**** LISTED RECORDS

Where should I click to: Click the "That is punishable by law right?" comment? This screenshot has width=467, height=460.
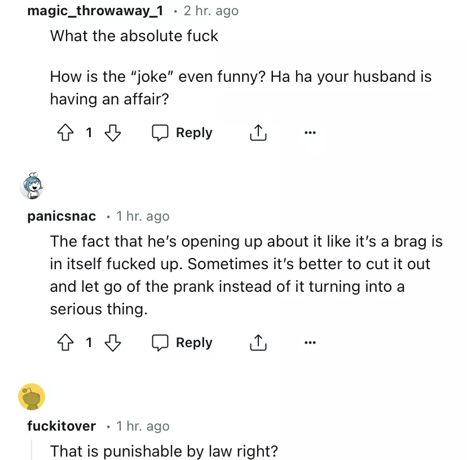tap(164, 451)
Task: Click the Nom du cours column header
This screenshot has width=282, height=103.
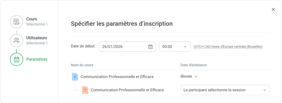Action: point(82,65)
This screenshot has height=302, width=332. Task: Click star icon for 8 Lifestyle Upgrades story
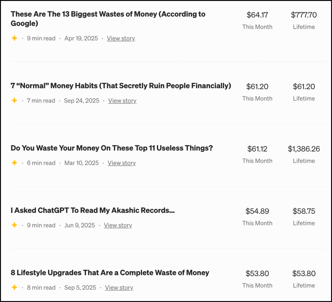click(x=14, y=287)
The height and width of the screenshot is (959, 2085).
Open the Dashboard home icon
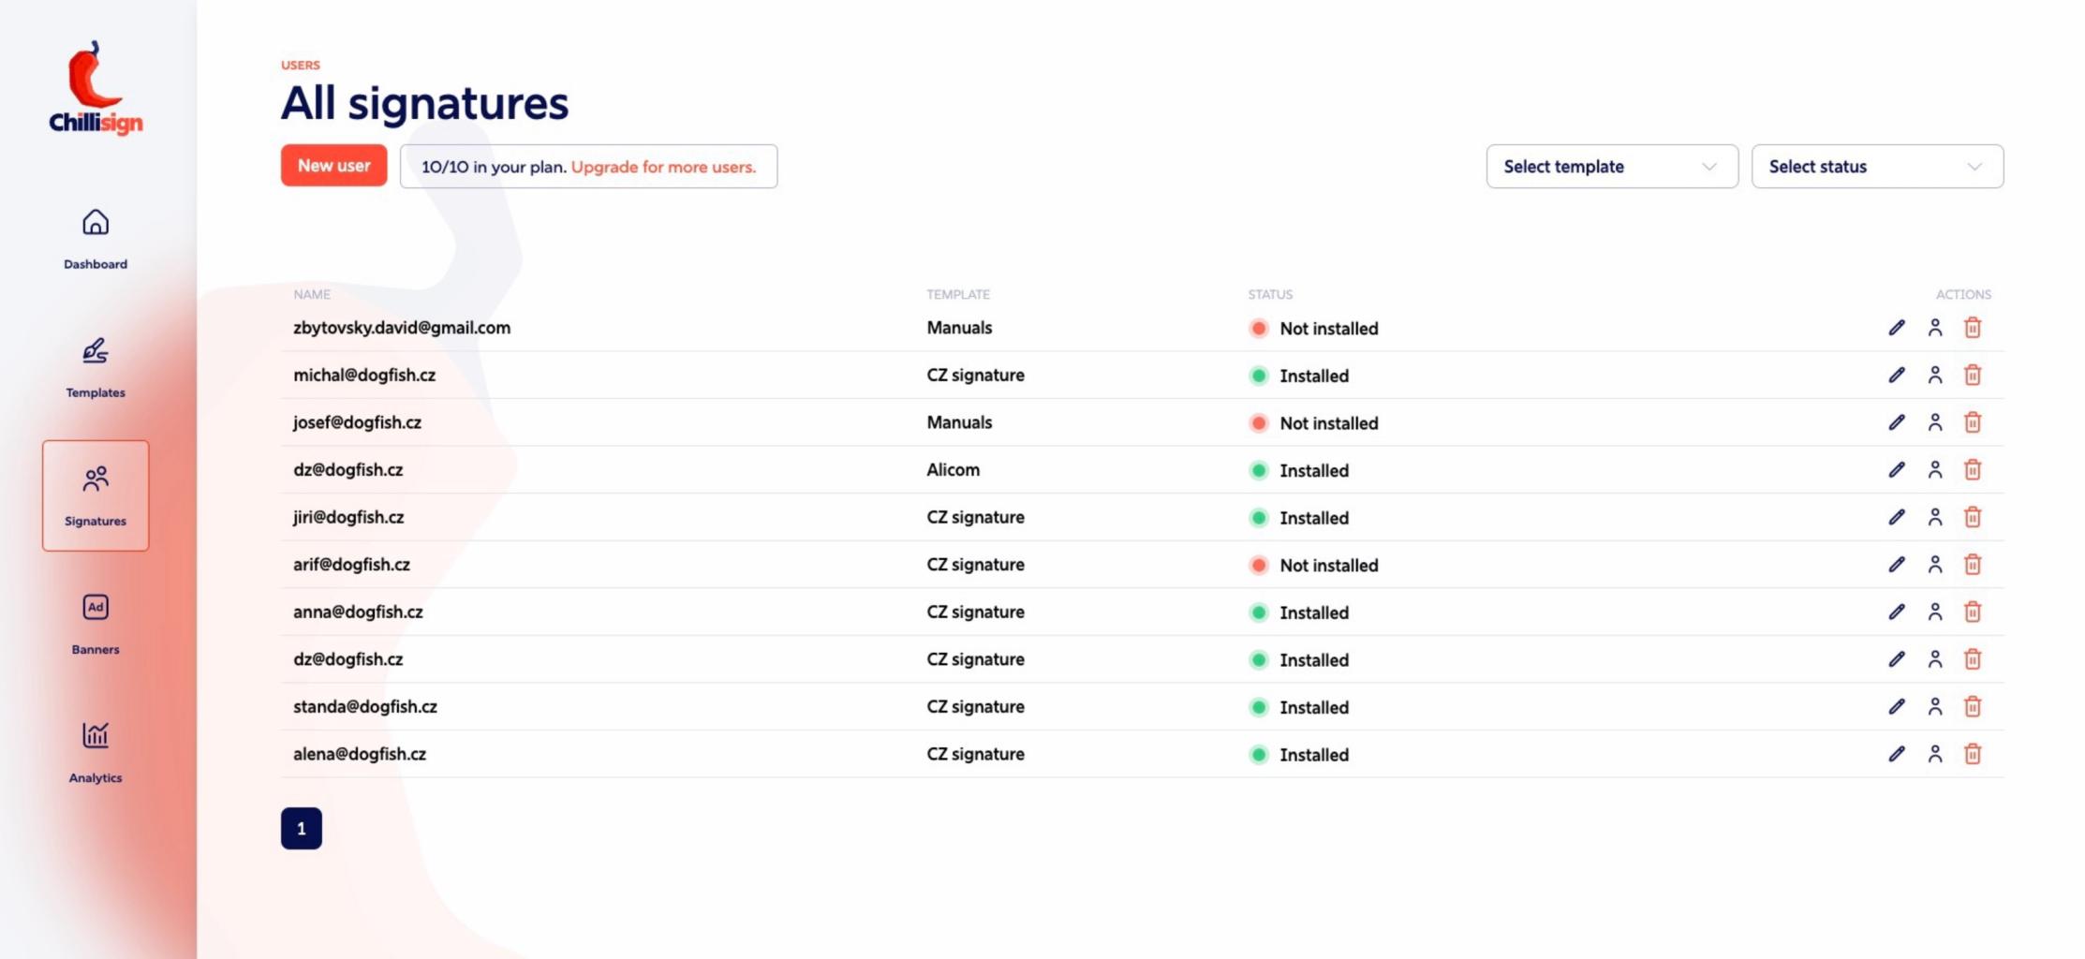(x=96, y=223)
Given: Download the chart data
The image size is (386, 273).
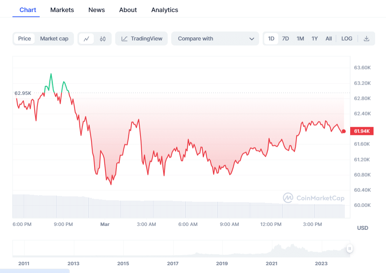Looking at the screenshot, I should point(366,39).
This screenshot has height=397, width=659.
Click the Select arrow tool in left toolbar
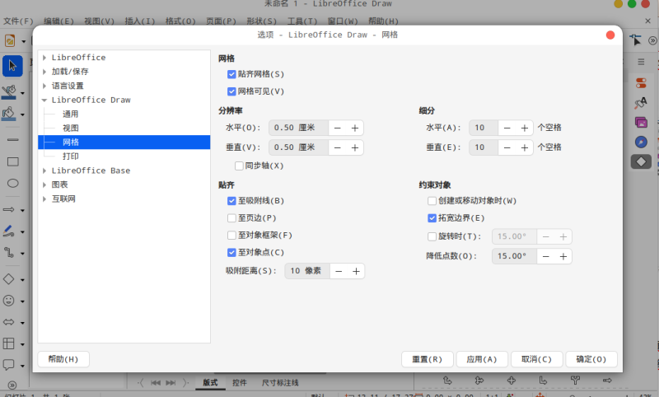point(12,65)
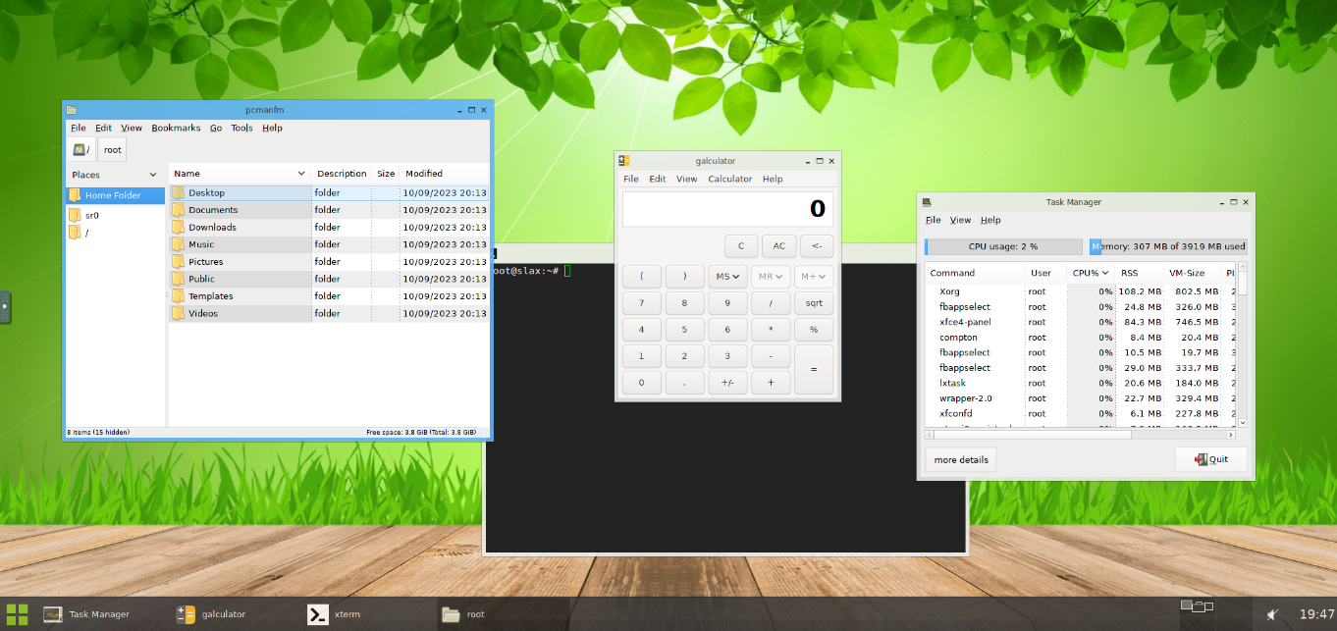Click the xterm terminal icon in taskbar
The image size is (1337, 631).
pyautogui.click(x=317, y=614)
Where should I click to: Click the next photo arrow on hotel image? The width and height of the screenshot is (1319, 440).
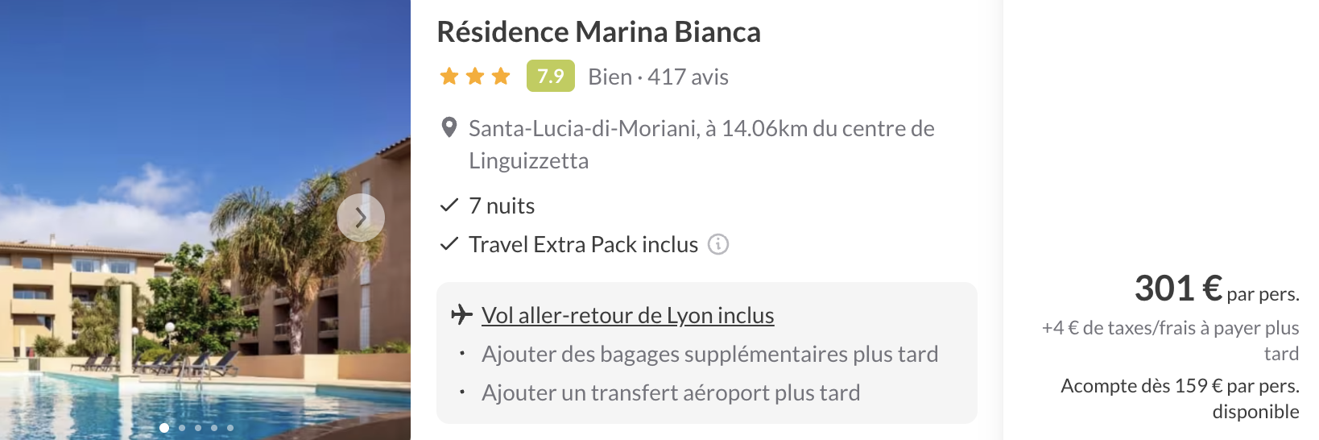pos(360,218)
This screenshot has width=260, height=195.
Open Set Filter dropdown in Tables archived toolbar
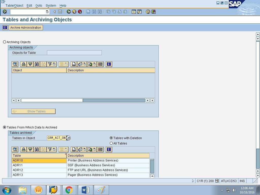54,150
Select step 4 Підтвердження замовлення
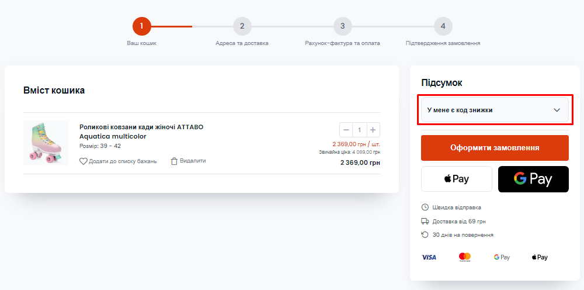This screenshot has height=290, width=584. pyautogui.click(x=443, y=26)
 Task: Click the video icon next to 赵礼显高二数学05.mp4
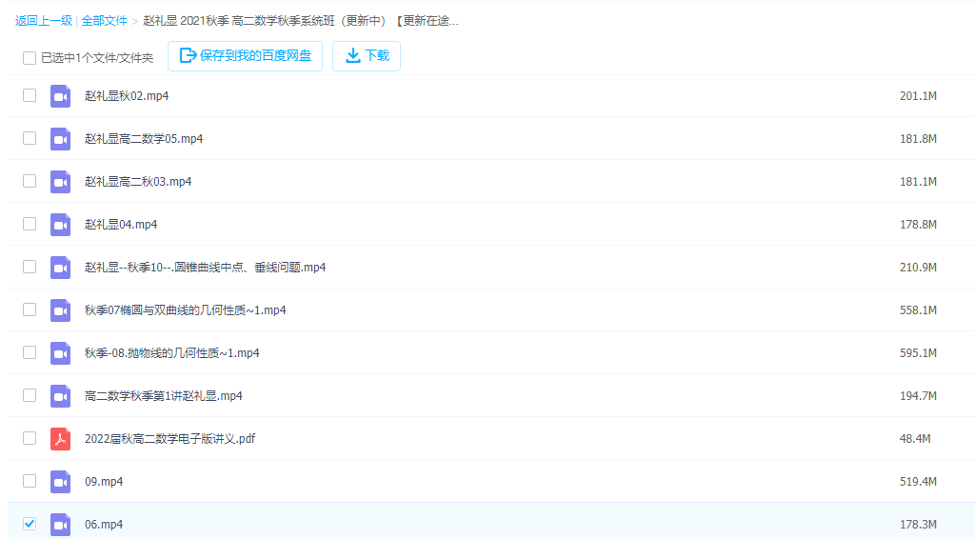tap(61, 139)
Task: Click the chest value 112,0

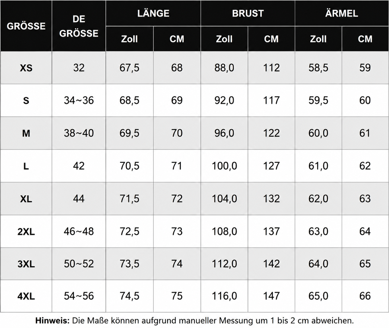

********

TASK DIRECTIONS
Exclude all pictures and reproduce verbatim the lines running from the line that contains "Given: Download the chart data" to the end of the data above, both ends included.

SOLUTION FOR THIS EXERCISE
Given: Download the chart data
The image size is (386, 273).
Looking at the screenshot, I should point(366,39).
This screenshot has height=397, width=659.
Click the Select arrow tool in left toolbar
point(12,65)
Click the xterm terminal icon in taskbar
The image size is (1337, 631).
pyautogui.click(x=317, y=614)
Where should I click to: Click the next photo arrow on hotel image? The width and height of the screenshot is (1319, 440).
pos(360,218)
This screenshot has width=260, height=195.
Open Set Filter dropdown in Tables archived toolbar
54,150
Select step 4 Підтвердження замовлення
This screenshot has height=290, width=584. pyautogui.click(x=443, y=26)
 Task: Click the video icon next to 赵礼显高二数学05.mp4
tap(61, 139)
Task: Click the chest value 112,0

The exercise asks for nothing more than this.